El elevado número de trabajadores que se han visto afectados por ERTE ya sea de suspensión total de empleo o de reducción de jornada ha puesto en jaque a los empleados públicos del SEPE que debido al aluvión de expedientes y de afecciones y desafecciones de trabajadores en un mismo proceso de ajuste han cometido numerosos errores en el abono de estas prestaciones.

Así, un buen número de contribuyentes afectados por ERTE pudieron recibir del SEPE una cuantía mayor a la que le correspondía por su ajuste (ese ha sido el error más habitual) y, en ese caso, el trabajador debe devolver la diferencia.

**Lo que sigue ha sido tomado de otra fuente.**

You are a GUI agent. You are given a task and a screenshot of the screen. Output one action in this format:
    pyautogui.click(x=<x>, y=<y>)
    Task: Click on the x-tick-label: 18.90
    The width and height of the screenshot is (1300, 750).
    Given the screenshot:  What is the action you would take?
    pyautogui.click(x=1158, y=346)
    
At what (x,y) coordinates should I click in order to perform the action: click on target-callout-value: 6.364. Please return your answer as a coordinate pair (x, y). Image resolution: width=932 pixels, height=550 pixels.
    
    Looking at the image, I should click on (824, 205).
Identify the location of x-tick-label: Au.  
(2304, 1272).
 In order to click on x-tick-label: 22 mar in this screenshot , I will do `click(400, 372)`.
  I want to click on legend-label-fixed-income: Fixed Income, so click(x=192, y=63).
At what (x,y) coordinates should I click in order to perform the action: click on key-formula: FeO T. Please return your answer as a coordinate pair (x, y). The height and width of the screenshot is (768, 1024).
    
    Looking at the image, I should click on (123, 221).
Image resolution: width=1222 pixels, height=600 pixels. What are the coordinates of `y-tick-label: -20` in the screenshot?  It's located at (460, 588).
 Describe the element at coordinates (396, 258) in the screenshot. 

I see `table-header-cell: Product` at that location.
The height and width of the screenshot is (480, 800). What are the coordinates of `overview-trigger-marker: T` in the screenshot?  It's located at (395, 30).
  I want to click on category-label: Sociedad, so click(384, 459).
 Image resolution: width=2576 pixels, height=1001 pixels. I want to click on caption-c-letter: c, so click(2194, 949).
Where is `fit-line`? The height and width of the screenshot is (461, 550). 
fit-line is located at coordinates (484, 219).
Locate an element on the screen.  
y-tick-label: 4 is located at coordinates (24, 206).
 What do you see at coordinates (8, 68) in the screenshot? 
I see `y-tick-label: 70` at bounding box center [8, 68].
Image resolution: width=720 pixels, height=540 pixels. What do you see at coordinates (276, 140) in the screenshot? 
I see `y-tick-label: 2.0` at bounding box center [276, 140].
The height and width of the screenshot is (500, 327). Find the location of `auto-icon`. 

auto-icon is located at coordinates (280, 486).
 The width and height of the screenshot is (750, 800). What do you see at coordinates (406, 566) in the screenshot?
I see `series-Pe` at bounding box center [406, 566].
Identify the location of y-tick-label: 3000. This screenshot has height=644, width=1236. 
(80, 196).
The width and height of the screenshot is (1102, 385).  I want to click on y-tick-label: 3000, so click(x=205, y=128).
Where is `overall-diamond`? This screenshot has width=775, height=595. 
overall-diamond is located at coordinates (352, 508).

Si la devolución al SEPE de lo cobrado en exceso se ha producido en 2021, la presentación de la declaración en 2022 se podrá hacer de forma habitual, ya que, en teoría, los datos ya estarán corregidos.

Pero si esta devolución se va a producir en 2022, pueden darse dos situaciones. La primera, si el SEPE ya ha iniciado la regularización, en cuyo caso la Agencia tributaria aportará al declarante la información del impuesto inicialmente abonado por el SEPE y de la devolución, con lo que el contribuyente podrá presentar normalmente su declaración con ambos datos facilitados.

Pero también puede ocurrir que el SEPE no haya iniciado el proceso de regularización de alguna cuantía cobrada en exceso. En ese caso, la Agencia Tributaria debería informar en los datos fiscales al contribuyente de que existe una cantidad pendiente de devolución al SEPE (sin determinar la cuantía) y éste deberá incluir como rendimientos íntegros toda la cuantía percibida inicialmente. Después de esto, cuando el SEPE comunique al trabajador que ha iniciado el procedimiento de reintegro, éste deberá presentar una declaración complementaria con la diferencia.